Cependant, selon Michel Magras, cette définition ne s’applique pas à Saint-Barth régie sous l’article 74 de la Constitution. Si une clause de revoyure est réellement inscrite dans la loi, elle est obligatoire et « l’exécutif s’engage devant le Parlement à réexaminer des dispositions législatives ou réglementaires, au terme d’une période d’expérimentation fixée par la loi ». Lors du réexamen, les parlementaires peuvent alors modifier ou supprimer des dispositions législatives relatives au statut de l’île. « Les parlementaires peuvent être parfois très inspirés, surtout lorsque la France se trouve elle-même dans une période de grande instabilité politique et des difficultés financières insurmontables », ajoute Michel Magras. « Introduire une clause de revoyure serait un aveu de faiblesse politique incompréhensible et représenterait un risque pour l’avenir de notre statut actuel », prévient l’ancien sénateur. Plusieurs élus comme Micheline Jacques, Alexandra Questel, ou Marie-Hélène Bernier ont exprimé publiquement leur opposition à une telle demande, tout comme Bruno Magras : « Inscrire dans la loi, une “clause de revoyure“ qui permettrait à n’importe quel groupe politique de l’Assemblée nationale de demander le réexamen de notre statut institutionnel, relève d’un amateurisme dangereux qui m’inquiète et me bouleverse. »

Un processus parlementaire jugé trop long
Manque de connaissance de la part du président de la Collectivité ou volonté affirmée de court-circuiter les parlementaires locaux ? Xavier Lédée assure qu’une réouverture du statut n’était pas le sens de ses propos.

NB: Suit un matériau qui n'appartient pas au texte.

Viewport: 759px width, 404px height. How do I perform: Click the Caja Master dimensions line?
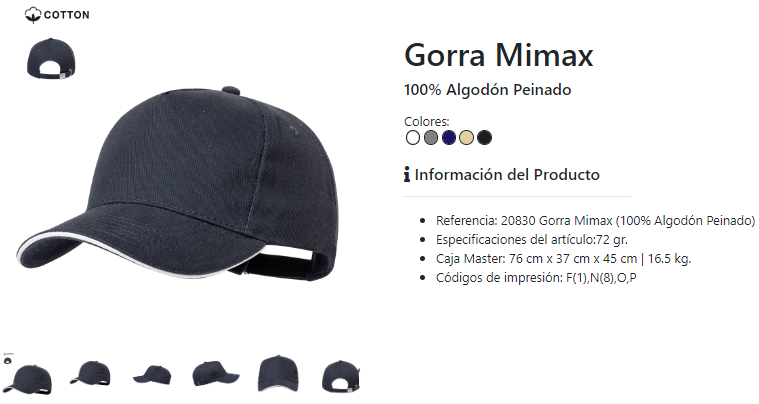[x=563, y=259]
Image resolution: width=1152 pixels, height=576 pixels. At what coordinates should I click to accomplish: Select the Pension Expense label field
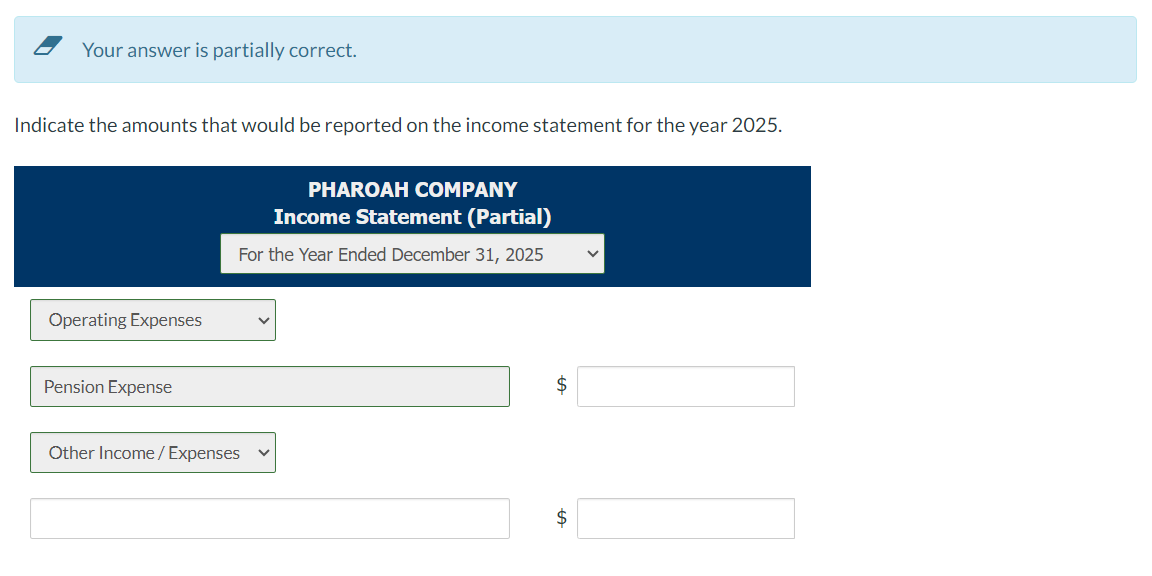270,386
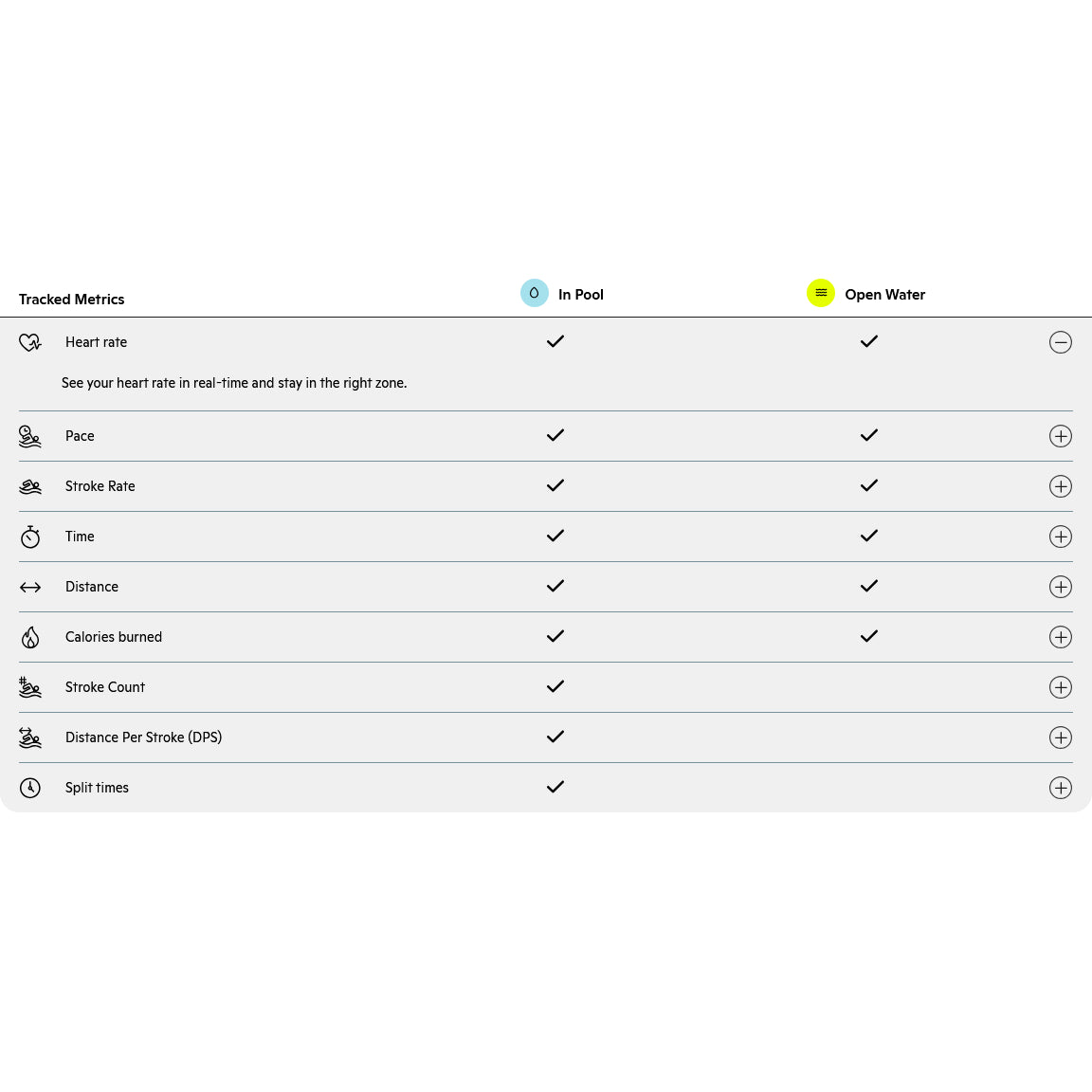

Le président de la Collectivité se dédouane des conclusions du rapport en affirmant qu’il ne l’a pas lu : «Je n’ai pas vu le rapport donc je ne sais pas exactement ce qu’il y a écrit dedans ». Pourtant, le président de la Collectivité a repartagé sur plusieurs de ses réseaux sociaux notre article de l’édition du JSB 1603 qui décrit les conclusions de cette mission d’informations. L’aurait-il partagé sans le lire ? Dans ce post, Xavier Lédée déclare qu’il est « nécessaire de simplifier les procédures d’ajustement et d’évolution tout en garantissant à la population de Saint-Barthélemy que rien ne lui sera imposé ». Une position qu’il maintient au téléphone. Xavier Lédée affirme que la procédure actuelle qui passe par les sénateurs et les députés est un «process long ». « Ce sont des choses qui doivent pouvoir se discuter beaucoup plus simplement, se justifie Xavier Lédée. Et justement éviter de se retrouver bloqué avec un Parlement où il est très difficile aujourd'hui d'aller amener quoi que ce soit, parce que la composition du Parlement est ce qu'elle est. » Le président de la Collectivité aimerait donc échanger directement avec le gouvernement pour discuter des compétences de l’île en cas de désir d’évolution. Or, comme expliqué plus haut, donner la main à l’exécutif national est un pari risqué et le terme de clause de revoyure a un sens bien précis. Une définition que le président de la Collectivité n’a pas jugé bon de vérifier, avant d’être ­auditionné à l’Assemblée nationale.